Elle avait pris soudain une étonnante gravité.
« Tu es étonnante, parfois…
- Comme toi. »
Elle le conduisit à son bras en direction de la grande pelouse où déambulaient quelques couples.
« On va faire ça ensemble, alors. Pas que papa et toi. Mais toi et moi. Je te demande juste une chose.
- Je t’écoute.
- Ne me demande pas de me lier à votre duo. Nous deux, c’est pas pareil. Faut pas le laisser entrer là-dedans.
- Tu n’as aucune confiance en lui !
- Détrompe toi ! C’est un père génial, dans son genre. Mais avec nous deux ensemble, c’est pas pareil. J’aime pas les plans à trois.
- J’aurais cru le contraire !
- T’es pas omniscient Pierre ! A quatre je veux bien. Tous les nombres pairs, je veux bien. Mais à trois ou à cinq, ça merde. Ca merde toujours. T’en as toujours une majorité qui se ligue contre les autres. En maths on dit bien nombres impairs.
- Tu veux pas d’impairs alors ?
- Je veux pas d’impairs, non. »
Elle prit le chemin du lac où quelques canards nageaient au loin.
« Regarde les ! Comme ils sont unis… Regarde !
- Ça te touche ?
- Pas toi ?
- Si, bien sûr !
- Aucun ne dépasse du groupe. J’aime quand les courbes dessinées sur l’eau à leur passage sont parallèles. Ça m’arrive parfois de me poser sur le rebord, et de laisser mes pensées filer.

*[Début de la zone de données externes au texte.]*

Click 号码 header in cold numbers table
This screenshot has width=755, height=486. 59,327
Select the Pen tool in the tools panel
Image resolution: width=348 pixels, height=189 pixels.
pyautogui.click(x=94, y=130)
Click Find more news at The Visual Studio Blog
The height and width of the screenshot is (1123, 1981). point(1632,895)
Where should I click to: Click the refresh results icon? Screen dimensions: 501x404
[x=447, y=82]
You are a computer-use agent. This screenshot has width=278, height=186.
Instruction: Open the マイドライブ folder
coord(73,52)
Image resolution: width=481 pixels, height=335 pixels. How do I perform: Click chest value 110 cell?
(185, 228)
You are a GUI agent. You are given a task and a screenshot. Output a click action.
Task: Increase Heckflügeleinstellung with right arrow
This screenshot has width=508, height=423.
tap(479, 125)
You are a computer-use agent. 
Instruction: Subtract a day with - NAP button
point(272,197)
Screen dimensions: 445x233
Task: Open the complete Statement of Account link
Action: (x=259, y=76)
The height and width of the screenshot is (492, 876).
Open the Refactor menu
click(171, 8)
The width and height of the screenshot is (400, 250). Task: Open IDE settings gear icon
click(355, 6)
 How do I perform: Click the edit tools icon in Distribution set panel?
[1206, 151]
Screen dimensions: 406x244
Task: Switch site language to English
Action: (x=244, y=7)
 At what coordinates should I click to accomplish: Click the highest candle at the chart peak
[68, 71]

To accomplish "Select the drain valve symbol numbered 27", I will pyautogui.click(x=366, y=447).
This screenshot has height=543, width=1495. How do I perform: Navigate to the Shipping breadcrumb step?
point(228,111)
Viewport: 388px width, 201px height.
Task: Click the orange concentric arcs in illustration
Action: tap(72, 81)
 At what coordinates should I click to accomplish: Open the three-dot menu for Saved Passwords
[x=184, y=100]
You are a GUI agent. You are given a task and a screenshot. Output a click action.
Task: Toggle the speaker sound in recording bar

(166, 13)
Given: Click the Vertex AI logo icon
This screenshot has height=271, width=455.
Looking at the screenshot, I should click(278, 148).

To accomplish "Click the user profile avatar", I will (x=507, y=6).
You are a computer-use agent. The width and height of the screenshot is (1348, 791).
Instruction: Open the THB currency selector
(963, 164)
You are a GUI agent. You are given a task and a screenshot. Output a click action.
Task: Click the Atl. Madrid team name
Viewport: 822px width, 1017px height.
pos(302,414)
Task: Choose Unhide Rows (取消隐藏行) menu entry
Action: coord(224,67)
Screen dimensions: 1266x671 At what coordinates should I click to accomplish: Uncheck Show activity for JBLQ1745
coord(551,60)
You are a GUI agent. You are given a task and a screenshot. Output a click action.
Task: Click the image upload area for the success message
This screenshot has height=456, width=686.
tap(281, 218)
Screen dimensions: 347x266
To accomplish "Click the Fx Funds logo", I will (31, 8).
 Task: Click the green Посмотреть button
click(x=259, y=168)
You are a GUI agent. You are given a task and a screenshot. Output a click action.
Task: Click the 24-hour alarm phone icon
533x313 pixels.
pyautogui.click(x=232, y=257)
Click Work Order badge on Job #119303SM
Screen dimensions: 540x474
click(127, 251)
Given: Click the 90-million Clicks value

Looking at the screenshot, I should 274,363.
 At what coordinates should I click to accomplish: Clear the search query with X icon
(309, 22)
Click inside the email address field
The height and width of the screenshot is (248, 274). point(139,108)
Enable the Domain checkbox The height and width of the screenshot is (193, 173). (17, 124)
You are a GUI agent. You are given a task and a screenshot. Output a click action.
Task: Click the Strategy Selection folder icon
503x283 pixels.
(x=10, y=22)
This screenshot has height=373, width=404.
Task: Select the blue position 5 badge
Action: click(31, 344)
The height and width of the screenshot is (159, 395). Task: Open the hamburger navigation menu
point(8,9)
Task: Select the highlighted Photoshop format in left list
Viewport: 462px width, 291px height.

- Méditative ? - Juste réfléchie. Comme une ombre dans un lac »

Elle s’approcha de l’eau, et vint s’asseoir sur l’herbe séchée.
« Assieds-toi avec moi. S’il te plait »
Pierre obtempéra. Il avait les yeux rivés sur l’eau du lac, et suivait l’avancée des canards. Deux petits fermaient la ligne.
« Combien j’aurais aimé que ça se passe comme ça, dit-il.
- Pour Charles et pour toi ?
- Oui.
- Tu y penses souvent ?
- Je fais ce qu’il faut pour penser à autre chose.
- Je parie que ça marche pas tout le temps.
- En effet.
- Normal. »
Elle s’allongea délicatement sur ses genoux. Le soleil vint l’éblouir, et son visage de craie prit une coloration étrange.
« Tu te fais peut être des illusions, chéri. Ici tu trouveras bien des choses. Mais peut-être pas ce qui te manque… Prends ce qu’il faut. Mais n’attends rien.
- Mais ma belle, je n’attends rien !
- Que tu crois ! »
Elle leva sa main à la rencontre de son visage.
« Quelle belle peau tu as, poursuivit-elle. C’est comme un parchemin, on peut y lire des choses. N’attends pas. N’attends rien. Fais-moi confiance pour le coup. Prends ce qu’il te donne, ne prends pas ça pour toi. Et écoute moi de temps à autre. Histoire de…
- Histoire de quoi ?
- Te protéger. Je sers à ça.
- Ce n’est pas le rôle d’une femme !
- Et c’est le rôle de qui alors ?
- Le mien ! - Tu vois tout à l’envers ! Toi tu es là pour faire l’inverse.
- Quoi ? - Me mettre en danger ! Me sortir du trou ! M’aider à vivre, quoi !
- C’est comme ça que tu vois les choses ?
- Tu l’as déjà fait pour toi.
- Toi c’est pas pareil. Toi les tiens sont bien !
- Et alors ? Qu’est ce qui te dit que leur bien j’en veux ? Tu me prends pour ma sœur ?
- Ca risque pas.
- Alors tais-toi un peu, et regarde les canards »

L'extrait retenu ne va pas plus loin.